Иными словами, водитель, который страдает из-за утраты прав и невозможности вести бизнес больше, чем из-за гибели пассажира, либо не способен к эмпатии, либо капсулирует свое горе. Стоит прояснить обстоятельства и создать ситуацию, когда он сможет выговориться, будучи уверен, что его не обвинят, не осудят, не навесят на него вину.
– Чувство вины, если исключить патологические состояния, испытывают все?
– В ситуации утраты, безусловно, да. Чувство вины вообще является нормальной частью процесса переживания. Однако у невротизированной личности это чувство способно запустить разрушительные механизмы, которые существовали до утраты.
Часто события утраты становятся подтверждением идеи «Ты же знаешь, что ты плохой», «Всем от тебя одно зло». Тогда утрата не просто усугубляет чувство вины, а запускает обострение невроза. В этом случае человек объективно теряет возможность без помощи извне выбраться из разрушительной вины.
И в такой ситуации помочь отделить конструктивное от неконструктивного, разобраться с тем, что происходит, может только специалист. Увы, изнутри не всегда понятно, когда требуется помощь специалистов, а когда хватит дружеской поддержки, беседы со священником и молитвы…

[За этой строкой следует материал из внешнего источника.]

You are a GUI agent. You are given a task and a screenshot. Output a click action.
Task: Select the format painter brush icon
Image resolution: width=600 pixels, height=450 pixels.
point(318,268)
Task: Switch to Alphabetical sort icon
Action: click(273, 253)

Нырнуть на самое дно и выплыть
– Один священник в публичной проповеди упрекнул женщин, которые вместо того, чтобы каяться в абортах, исповедуются, что кошке с перебитой лапкой не помогли. Как бы вы могли это прокомментировать?
– Не станем отказывать этим женщинам в том, что они, возможно, давно покаялись в абортах. Впрочем, бывает настолько нестерпимое чувство вины, грозящее в реальном времени разрушением личности, что человек ради сохранения себя цепляется за меньшую вину, чтобы не замечать большую. Не всегда это происходит осознанно, но часто «кошечками» наша психика просто защищается.
Разобравшись с меньшей виной, мы помогаем человеку получить реальный опыт прощения и искупления, который даст силы для работы с большей виной.
– Чувство вины многими, особенно верующими людьми, воспринимается как наказание? Следует ли его нести до конца или стоит что-то предпринимать?
– С самим чувством вины, безусловно, надо что-то делать. Прежде всего, чтобы предотвратить саморазрушение, которое ничего не исправит, но грозит погубить горюющего.
С другой стороны, горе нас закаляет. Закаляет нашу способность чувствовать, сопереживать, принимать реальность такой, какая она есть. Мы не можем усилием воли и по щелчку принять реальность, особенно если она сильно травмирует нас. Но когда у человека появляется опыт переживания тяжелых событий, когда он прожил горе до конца, нырнул на самое дно и сумел выплыть, ему становится существенно легче впоследствии переживать другие неприятности, действовать адекватно, а не пытаться защититься от реальности иллюзиями, становится легче сопереживать другим и поддерживать их. В горе и страданиях взрослеет и совершенствуется наша душа – но осознать это мы можем только после того, как пережили горевание и нашли ему место в нашем прошлом.